Risk Function has Lost Status Despite Financial Crisis, Survey Says

The findings of the 2009 global investment management risk survey, the first initiative of the new SimCorp StrategyLab, show that the risk function has lost status and moved down in the line of reporting, despite the financial crisis. The survey, carried out in cooperation with The Nielsen Company, has revealed that since 2007 the number of organisations that have the risk management function reporting into the board of directors has dropped by 5% (from 36% to 31%) – a fall of 14% within that group. During this same period of time, the organisations that have moved the overall responsibility of risk to senior management level has increased by 5% (from 23% to 28%) – an increase of 22% within that group. This position is not expected to change.

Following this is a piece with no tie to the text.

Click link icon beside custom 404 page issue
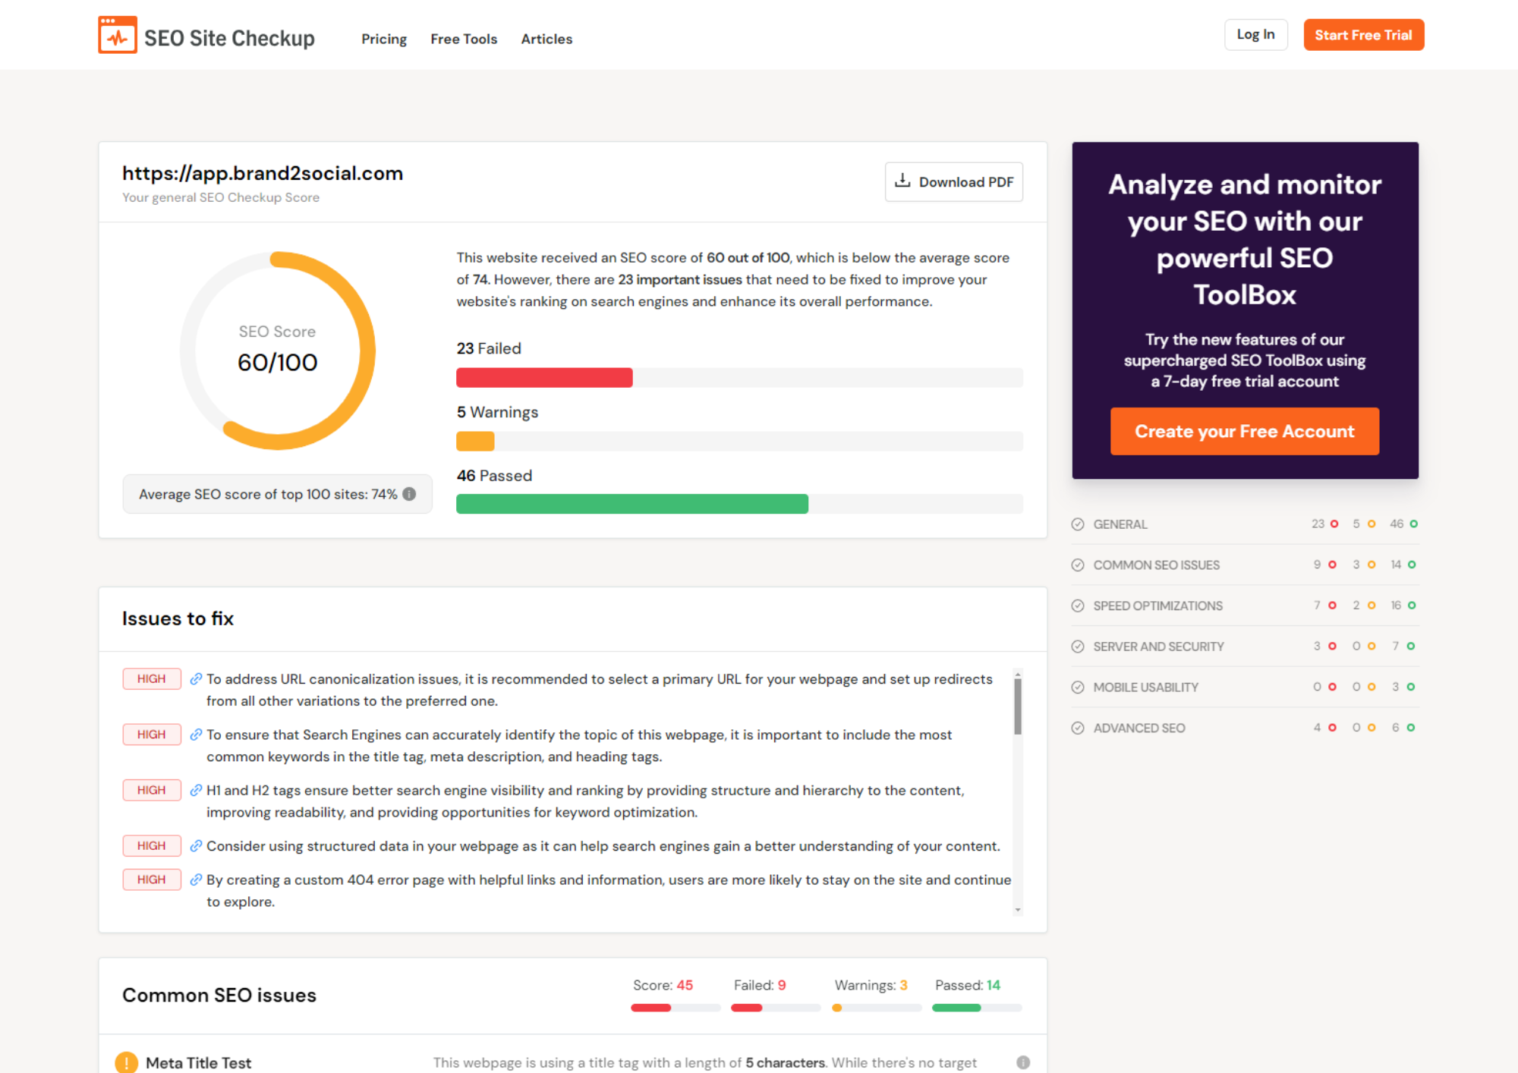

When it came to looking into the future, however, the need for increased strategic influence of the risk function was cited as the most important factor to effect an improvement in risk management, as stated by 76% of interviewees. This implies a call from respondents for support from the most senior officers within the organisations.

Despite its loss of status, the role and responsibility of the risk function has been extended during 2008, as reported by 58% of the respondents. Key areas of future investment are expected to be in staff, staff competencies and the implementation of new models and methods.

Of serious concern is that, when asked: ‘Does your current risk function contribute to efficient use or allocation or capital and resources within the organisation?’, 14% of the respondents replied ‘Not at all’.

Also of concern is the lack of monitoring of strategic risk. This area of risk covers the long-term strategic objectives of an organisation. It includes capital availability, sovereign and political risks, legal and regulatory changes and changes in the physical environment. A third of the respondents did not actively monitor strategic risk on a frequent and systematic basis.

“Much has been learned about the failures of risk management during the ongoing financial crisis,” says Professor Ingo Walter, director of SimCorp StrategyLab. “It is, therefore, disturbing that the findings of this survey suggest some of the needed reforms and the degree of urgency – notably about the resources needed for effective risk management and its role in overall senior management and strategy development – is not perceived by the respondents as compelling and in some ways is moving in the wrong direction.”

The 2009 global investment management risk survey was initiated and prepared by SimCorp StrategyLab. The interviews were conducted by The Nielsen Company. The survey was based on 90 CATI interviews with respondents, randomly selected from investment management institutions, around the world, with only one contact person per company being interviewed. All contacted persons had risk management as their primary field of work, and/or strategic responsibility, and/or decision-making with risk management; they were either executive or general management. The interviews were conducted during February and March 2009.